As for the alpacas, S argued that it was illogical to categorise the alpaca business as relationship property, but the original herd as separate property. She succeeded with this argument. The Judge commented that although the surviving animals were still physically identifiable, he was satisfied in the circumstances that it would be unreasonable to regard the surviving animals as W’s separate property.
That left the Darfield land. S argued that it was intended to be part and parcel of the farming operation, but the Court held that intermingling was based on what had in fact happened, not what the parties might have intended. It did not seem to the Judge that it was impracticable or unreasonable to regard the land as W’s separate property.
W was lucky to escape with his term deposit and the Darfield land intact. Had the High Court decided that section 8 prevailed over section 10 – an outcome which was entirely possible – he would have been obliged to share them. He was probably helped too, by the fact that the de facto relationship had been relatively short-lived. In practice, the longer a relationship lasts, the more likely it is that intermingling will take place.

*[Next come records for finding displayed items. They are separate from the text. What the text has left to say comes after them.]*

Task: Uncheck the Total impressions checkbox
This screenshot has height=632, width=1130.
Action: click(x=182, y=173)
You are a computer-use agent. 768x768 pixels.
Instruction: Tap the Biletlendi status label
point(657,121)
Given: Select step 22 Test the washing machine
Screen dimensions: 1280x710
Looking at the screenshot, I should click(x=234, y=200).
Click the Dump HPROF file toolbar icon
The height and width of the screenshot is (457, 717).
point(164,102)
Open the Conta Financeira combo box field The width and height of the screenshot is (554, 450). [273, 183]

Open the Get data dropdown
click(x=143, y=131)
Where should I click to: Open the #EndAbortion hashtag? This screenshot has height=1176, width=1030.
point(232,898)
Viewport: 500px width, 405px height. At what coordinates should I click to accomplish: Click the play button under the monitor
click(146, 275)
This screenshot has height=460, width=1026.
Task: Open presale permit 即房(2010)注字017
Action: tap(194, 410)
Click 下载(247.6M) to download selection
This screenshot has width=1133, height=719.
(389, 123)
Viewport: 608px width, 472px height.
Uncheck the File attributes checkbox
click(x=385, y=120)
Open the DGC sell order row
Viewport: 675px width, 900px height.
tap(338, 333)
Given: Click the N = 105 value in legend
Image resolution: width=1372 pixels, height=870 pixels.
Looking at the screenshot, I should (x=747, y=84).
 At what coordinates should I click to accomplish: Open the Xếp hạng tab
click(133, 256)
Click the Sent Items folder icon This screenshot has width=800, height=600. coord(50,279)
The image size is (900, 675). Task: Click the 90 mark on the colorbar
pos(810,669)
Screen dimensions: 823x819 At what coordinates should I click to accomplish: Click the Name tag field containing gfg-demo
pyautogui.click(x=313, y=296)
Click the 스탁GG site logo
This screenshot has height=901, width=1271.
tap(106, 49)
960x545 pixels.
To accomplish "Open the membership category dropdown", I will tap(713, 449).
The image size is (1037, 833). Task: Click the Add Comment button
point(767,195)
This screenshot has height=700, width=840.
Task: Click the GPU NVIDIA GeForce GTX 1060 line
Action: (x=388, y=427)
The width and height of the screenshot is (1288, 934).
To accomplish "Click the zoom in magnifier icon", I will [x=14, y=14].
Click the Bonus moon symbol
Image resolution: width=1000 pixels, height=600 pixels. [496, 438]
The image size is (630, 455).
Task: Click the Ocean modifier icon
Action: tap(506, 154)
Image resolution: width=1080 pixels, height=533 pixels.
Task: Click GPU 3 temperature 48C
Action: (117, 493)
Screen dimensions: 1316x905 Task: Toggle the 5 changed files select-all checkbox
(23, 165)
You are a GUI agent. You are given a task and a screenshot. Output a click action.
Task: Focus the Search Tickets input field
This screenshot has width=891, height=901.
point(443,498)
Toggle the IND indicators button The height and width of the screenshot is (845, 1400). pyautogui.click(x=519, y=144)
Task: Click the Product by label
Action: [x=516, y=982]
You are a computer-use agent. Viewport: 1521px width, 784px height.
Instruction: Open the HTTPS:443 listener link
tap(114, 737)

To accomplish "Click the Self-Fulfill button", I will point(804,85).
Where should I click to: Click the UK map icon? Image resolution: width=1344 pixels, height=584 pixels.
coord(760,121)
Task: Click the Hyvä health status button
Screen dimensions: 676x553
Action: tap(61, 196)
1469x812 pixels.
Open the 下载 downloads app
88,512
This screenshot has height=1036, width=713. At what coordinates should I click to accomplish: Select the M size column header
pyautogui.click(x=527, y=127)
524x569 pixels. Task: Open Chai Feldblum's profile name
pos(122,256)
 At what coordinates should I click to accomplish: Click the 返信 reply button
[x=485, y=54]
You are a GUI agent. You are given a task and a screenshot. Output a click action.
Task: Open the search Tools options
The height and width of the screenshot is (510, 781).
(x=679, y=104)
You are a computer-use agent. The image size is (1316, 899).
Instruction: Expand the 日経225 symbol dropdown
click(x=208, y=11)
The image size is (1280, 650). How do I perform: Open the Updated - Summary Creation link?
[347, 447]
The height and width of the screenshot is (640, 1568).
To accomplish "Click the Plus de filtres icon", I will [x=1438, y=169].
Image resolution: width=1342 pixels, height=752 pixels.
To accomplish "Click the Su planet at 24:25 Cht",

Clearly, practitioners whose clients receive an inheritance need to be alive to the consequences if the client’s relationship ends and advise them appropriately.
Section 8
Relationship property defined
(1) Relationship property shall consist of—
(a) the family home whenever acquired; and
(b) the family chattels whenever acquired; and
(c) all property owned jointly or in common in equal shares by the husband and the wife or by the partners; and
(d) all property owned by either spouse or partner immediately before their marriage, civil union or de facto relationship began, if—
(i) the property was acquired in contemplation of the marriage, civil union or de facto relationship; and
(ii) the property was intended for the common use or common benefit of both spouses or partners; and
(e) subject to sections 9(2) to (6), 9A, and 10, all property acquired by either spouse or partner after their marriage, civil union or de facto relationship began; and
(ee) subject to sections 9(3) to (6), 9A, and 10, all property acquired, after the marriage, civil union or de facto relationship began, for the common use or common benefit of both spouses or partners, if—
(i) the property was acquired out of property owned by either spouse or partner or by both of them before the marriage, civil union or de facto relationship began; or
(ii) the property was acquired out of the proceeds of any disposition of any property owned by either spouse or partner or by both of them before the marriage, civil union or de facto relationship began…
Section 10
Property acquired by succession or by survivorship or as a beneficiary under a trust or by gift
(1) Subsection (2) applies to the following property:
(a) property that a spouse or partner acquires from a third person—
(i) by succession; or
(ii) by survivorship; or
(iii) by gift; or
(iv) because the spouse or partner is a beneficiary under a trust settled by a third person:
(b) the proceeds of a disposition of property to which paragraph (a) applies:
(c) property acquired out of property to which paragraph (a) applies.
(2) Property to which this subsection applies is not relationship property unless, with the express or implied consent of the spouse or partner who received it, the property or the proceeds of any disposition of it have been so intermingled with other relationship property that it is unreasonable or impracticable to regard that property or those proceeds as separate property.
(3) Property that 1 spouse or partner acquires by gift from the other spouse or partner is not relationship property unless the gift is used for the benefit of both spouses or partners.
(4) Regardless of subsections (2) and (3) and section 9(4), both the family home and the family chattels are relationship property, unless designated separate property by an agreement made in accordance with Part 6.]